I wake up from 7 to 7.30am, depending on how busy we were the night before. I have breakfast – double shots of espresso with hot milk – while checking emails, messages and voicemails. I get ready and then leave my home in Motor City for the 20-minute journey to the hotel.


I go for my morning walk-through and greet the team, talking to them about anything and everything, from a recap of past night’s events to reviewing events for the day, and even personal stuff. A typical day for a chef can be up to 14 hours long. We spend more time at work than home, so my team is really an extension of my family.


It’s my responsibility to ensure the team is briefed and prepared. This involves checking the set-ups for breakfast, coffee breaks and lunch for each event and inspecting the quality of the produce. Midmorning, we start cooking dishes that take longer or can be prepared ahead of time, such as soups and desserts. Since we do high-volume cooking, it’s important to manage the time.


Even though it’s Ramadan, it doesn’t mean we have no meetings in the hotel. For in-house guests, Café Belge and Cake are also open for lunch. I go back to the kitchen to ensure we are ready for lunch service, double-checking and tasting each dish.


During lunch operations, I interact with guests to see if there is anything more we could do to wow them. I like to hear feedback directly because it allows me to take action immediately. We cover a huge range of events. The most common during Ramadan are corporate iftars and suhoors. We work closely with clients to personalise each event, from table seating to special linens and props.


I don’t typically have lunch, but when I do it’s a quick and light. Sometimes we do menu tasting with clients, so that’s lunch. I also review the menu planning, check costing and meet the procurement team and suppliers to make sure inventory orders are delivered and that the produce is high quality. For events that require a lot of preparation, usually weddings and gala dinners, I visit the suppliers and vendors and select the produce myself. Back in the kitchen, the iftar team should be finishing up the preparation work by now.


I meet the events and banquet team. Banquet events – no matter the size – take a lot of coordination between the departments and all concerned have to be briefed on their roles.


We have an afternoon line- up of the culinary department (a team of 35 chefs) where we discuss our daily commitment to quality and wow stories – a collection of memorable stories crafted by The Ritz-Carlton team all over the world.
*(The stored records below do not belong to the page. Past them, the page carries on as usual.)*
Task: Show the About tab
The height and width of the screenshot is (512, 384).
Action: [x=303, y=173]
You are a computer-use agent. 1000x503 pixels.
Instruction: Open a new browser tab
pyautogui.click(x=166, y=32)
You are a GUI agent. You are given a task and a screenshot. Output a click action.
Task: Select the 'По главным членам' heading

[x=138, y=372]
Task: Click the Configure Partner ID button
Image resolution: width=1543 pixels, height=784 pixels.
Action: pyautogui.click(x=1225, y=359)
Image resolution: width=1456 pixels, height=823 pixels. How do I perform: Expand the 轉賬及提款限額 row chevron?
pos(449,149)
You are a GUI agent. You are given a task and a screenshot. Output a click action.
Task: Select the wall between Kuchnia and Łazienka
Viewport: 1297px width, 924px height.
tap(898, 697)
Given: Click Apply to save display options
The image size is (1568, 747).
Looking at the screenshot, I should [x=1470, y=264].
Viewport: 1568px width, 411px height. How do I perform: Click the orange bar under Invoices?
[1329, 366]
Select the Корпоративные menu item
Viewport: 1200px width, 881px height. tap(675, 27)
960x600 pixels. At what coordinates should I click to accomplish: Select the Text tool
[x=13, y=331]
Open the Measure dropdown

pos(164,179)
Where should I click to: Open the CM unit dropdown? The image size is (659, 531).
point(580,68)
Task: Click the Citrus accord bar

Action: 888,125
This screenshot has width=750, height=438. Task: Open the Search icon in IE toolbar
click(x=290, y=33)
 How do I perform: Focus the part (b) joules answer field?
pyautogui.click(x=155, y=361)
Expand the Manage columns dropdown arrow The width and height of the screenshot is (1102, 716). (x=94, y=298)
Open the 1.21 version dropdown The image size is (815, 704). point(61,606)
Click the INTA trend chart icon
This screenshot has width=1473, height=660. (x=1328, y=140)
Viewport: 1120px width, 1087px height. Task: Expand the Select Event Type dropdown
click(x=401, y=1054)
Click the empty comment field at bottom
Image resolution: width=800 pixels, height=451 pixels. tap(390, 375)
I call this our happy hour; it’s the time we brainstorm, share feedback, experiment with different ways of plating a dish, and infuse new flavours to an existing dish. We challenge ourselves to come up with new ideas and innovate to create new experiences without compromising on the quality of the ingredients we use. For example, this Ramadan we created “Savoury Booza”, served as unique condiments to our felafel waffle. As we brainstorm, a chef makes my favourite chai.


It’s almost showtime. The iftar crowd arrives any time from half an hour to five minutes before breaking the fast. We transport all the food from the kitchen to the Samaya ballroom, where we host the DIFC Ramadan Majlis. Each chef has their assigned station, but on busy nights it’s not uncommon to see me behind the hotline.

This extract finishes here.